• _Teks Latihan_:
.....

Saksi hidup gol legendaris Zinedine Zidane
Bayer Leverkusen musim 2001/2002 merupakan salah satu skuat terbaik yang pernah mereka miliki hingga saat ini. Selain Ballack yang menjadi jenderal lapangan, ada pula Hans-Jörg Butt di bawah mistar gawang yang jago mengeksekusi penalti, Jens Nowotny dan Lúcio yang menjadi tembok kokoh di lini belakang, Oliver Neuville si juru gedor andalan, serta wonderkid bernama Dimitar Berbatov yang masih berusia 21 tahun.
Di kubu lawan, materi pemain Real Madrid juga tak kalah mentereng. Skuat musim 2001/2002 adalah embrio dari skuat Galacticos jilid pertama Real Madrid. Selain Iker Casillas yang saat itu masih jadi pelapis, El Real juga masih diperkuat nama-nama legendaris seperti Fernando Hierro, Iván Helguera, Míchel Salgado, Roberto Carlos, sang maestro Luís Figo dan Zinedine Zidane, pangeran ibu kota bernama Raúl Gonzalez, serta sang gelandang yang kemudian terbuang, Claude Makélélé.
Ini merupakan final Liga Champions pertama Leverkusen sepanjang sejarah. Maka dari itu, wajar apabila para fans sangat antusias, sedangkan para pemain diliputi rasa was-was. Petaka pun langsung datang bagi Leverkusen di menit ke-8. Lemparan jauh Roberto Carlos membelah pertahanan Leverkusen dan Raúl dengan dingin mencetak gol ke gawang Butt. 1-0 anak asuh Vicente del Bosque memimpin.
Lima menit berselang, giliran pemain Leverkusen yang berselebrasi. Umpan silang dari tendangan bebas Bernd Schneider ditanduk oleh Lúcio untuk menyamakan kedudukan. Akan tetapi, gol tersebut hanya menunda pesta El Real sekaligus awal dari momen legendaris yang akan dikenang sepanjang masa.

.....

• _Data Terkumpul_:
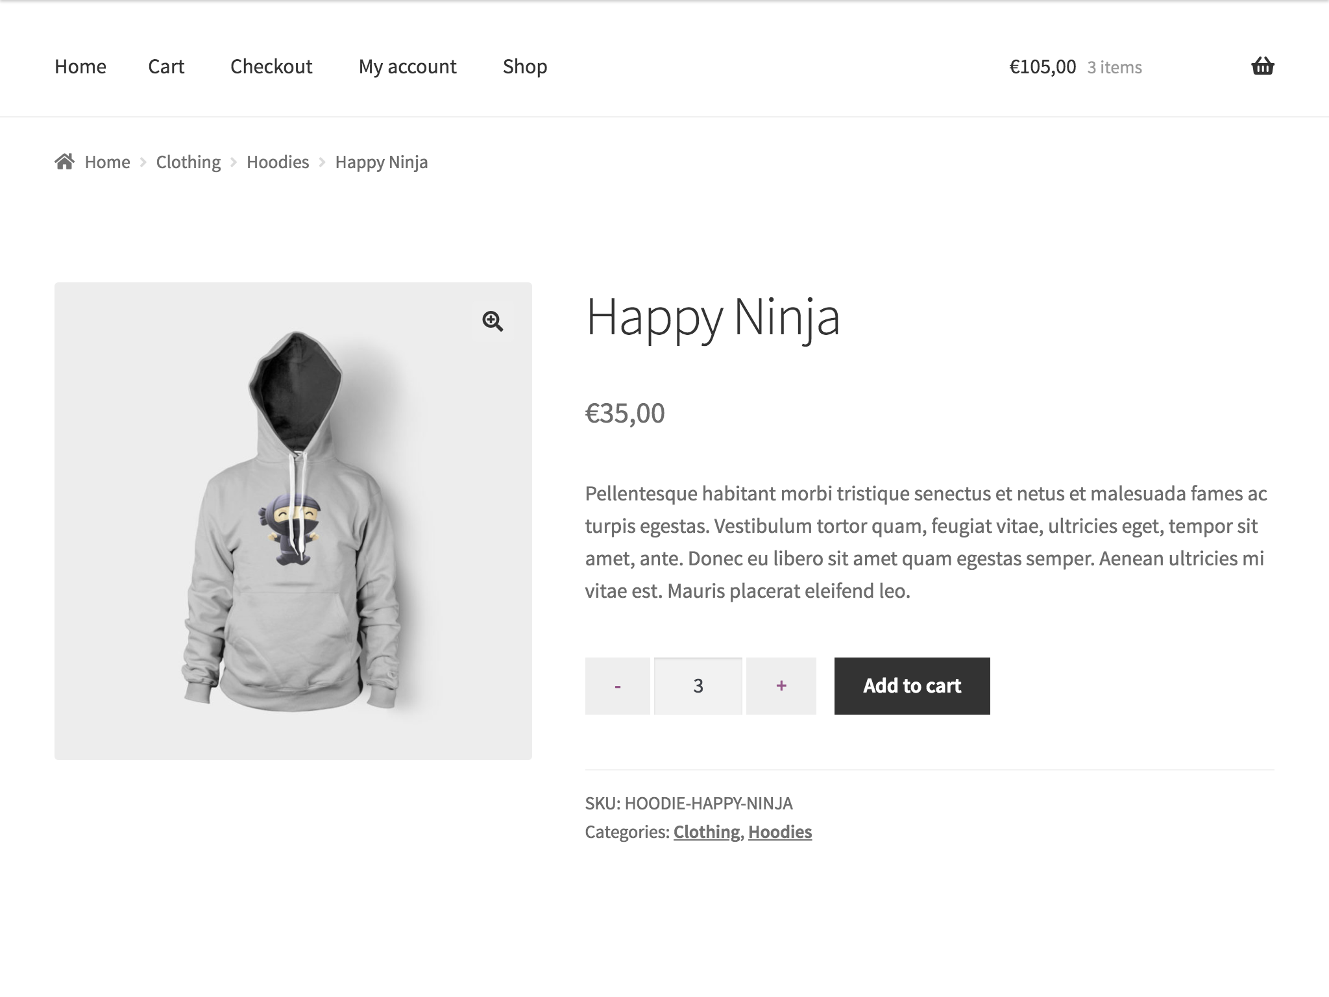Click the 3 items cart count

pos(1114,68)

.....

• _Daftar Tugas_:
1. Sebutkan semua pemain Leverkusen yang namanya muncul dalam paragraf teks tentang final Liga Champions yang diawali "Bayer Leverkusen musim 2001/2002".
2. Tuliskan lanjutan teks tentang final Liga Champions, dimulai setelah kalimat terakhirnya.
Daftar tersebut merupakan bahan tersendiri yang terpisah dari teks tentang final Liga Champions.

• _Jawaban per Nomor_:
1. Ballack, Hans-Jörg Butt, Jens Nowotny, Lúcio, Oliver Neuville, Dimitar Berbatov

2.
Roberto Carlos mengukir asis keduanya malam itu. Umpan silangnya disantap oleh Zidane dengan tendangan voli. Ballack yang berdiri tepat di belakang Zidane hanya bisa mengeluh, kecewa, sekaligus bersedih karena kegagalan menjadi juara untuk ketiga kalinya secara beruntun sudah tampak di depan mata,
https://www.youtube.com/watch?v=kSJHYLgWjVM
Prasangka akan kegagalan itupun berbuah kenyataan. Ballack harus menerima kenyataan pahit, menjadi runner-up tiga kali hanya dalam tempo dua minggu. Namun, saat itu tak ada pikiran sama sekali di kepalanya bahwa dalam sembilan tahun ke depan, beragam medali peraknya akan turut mengisi lemari trofinya menemani medali juara yang didapatnya.
Secara berturut-turut, Ballack bersama timnya kembali menempati peringkat kedua di Piala Dunia 2002, Liga Primer Inggris 2006/2007 dan 2007/2008, Piala Carling 2007/2008, Piala Eropa 2008, Liga Champions 2007/2008, dan Bundesliga 2010/2011. Dari torehan individu, Ballack juga harus puas di peringkat kedua dalam ajang pemilihan Pemain Terbaik Jerman 2008.